(WORK INSTRUCTIONS)
Rewrite the entries below as a numbered list, leaving out blank lines and the pictures.

Entries on where items appear:
----------
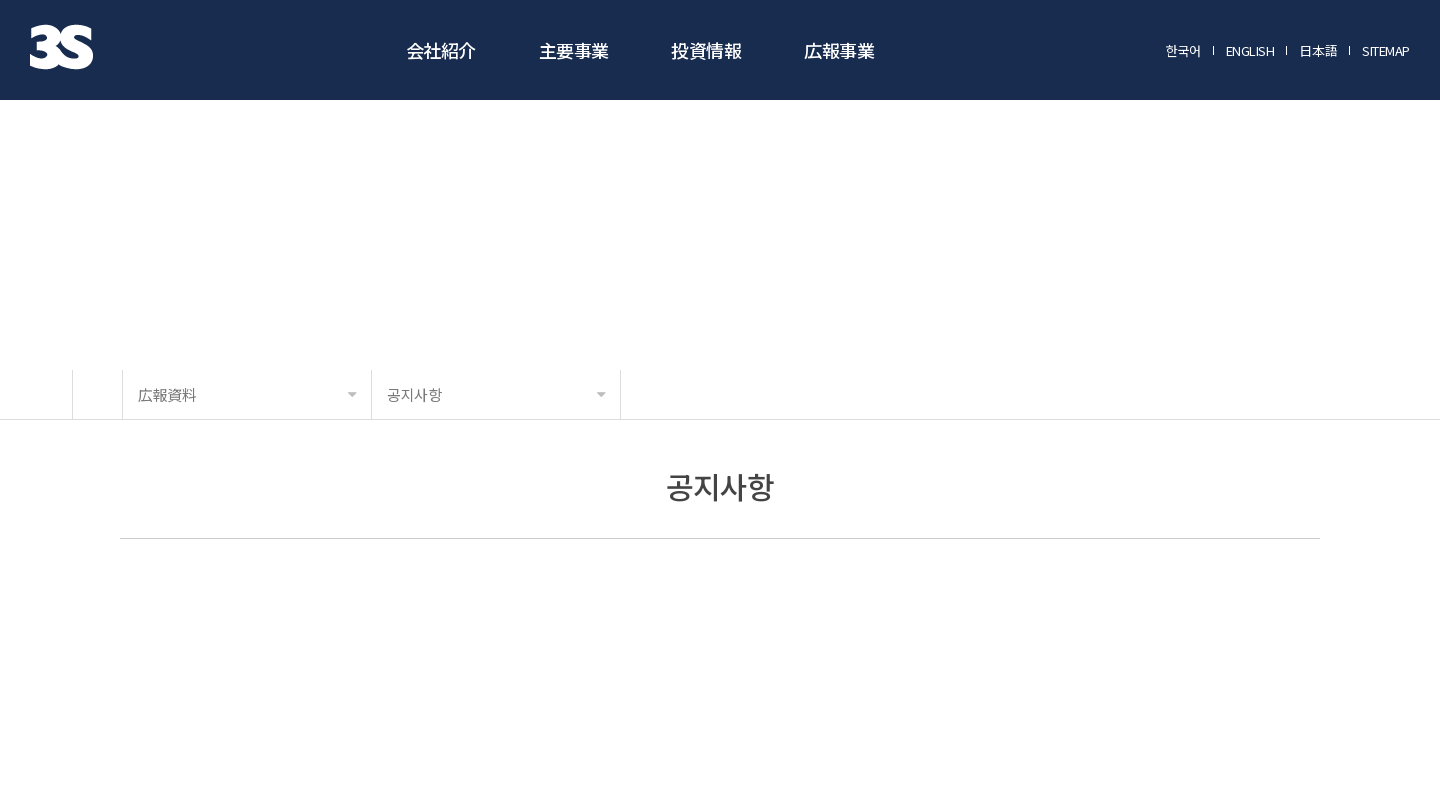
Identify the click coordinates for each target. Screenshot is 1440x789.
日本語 (1318, 51)
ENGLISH (1250, 51)
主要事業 (574, 50)
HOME (97, 394)
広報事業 (839, 50)
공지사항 (496, 394)
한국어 (1183, 51)
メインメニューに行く (0, 0)
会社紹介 (441, 50)
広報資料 (247, 394)
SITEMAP (1386, 51)
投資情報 (706, 50)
----------
(EXERCISE OUTPUT)
1. Identify the click coordinates for each target. Screenshot is 1440x789.
2. 日本語 (1318, 51)
3. ENGLISH (1250, 51)
4. 主要事業 (574, 50)
5. HOME (97, 394)
6. 広報事業 (839, 50)
7. 공지사항 (496, 394)
8. 한국어 (1183, 51)
9. メインメニューに行く (0, 0)
10. 会社紹介 (441, 50)
11. 広報資料 (247, 394)
12. SITEMAP (1386, 51)
13. 投資情報 (706, 50)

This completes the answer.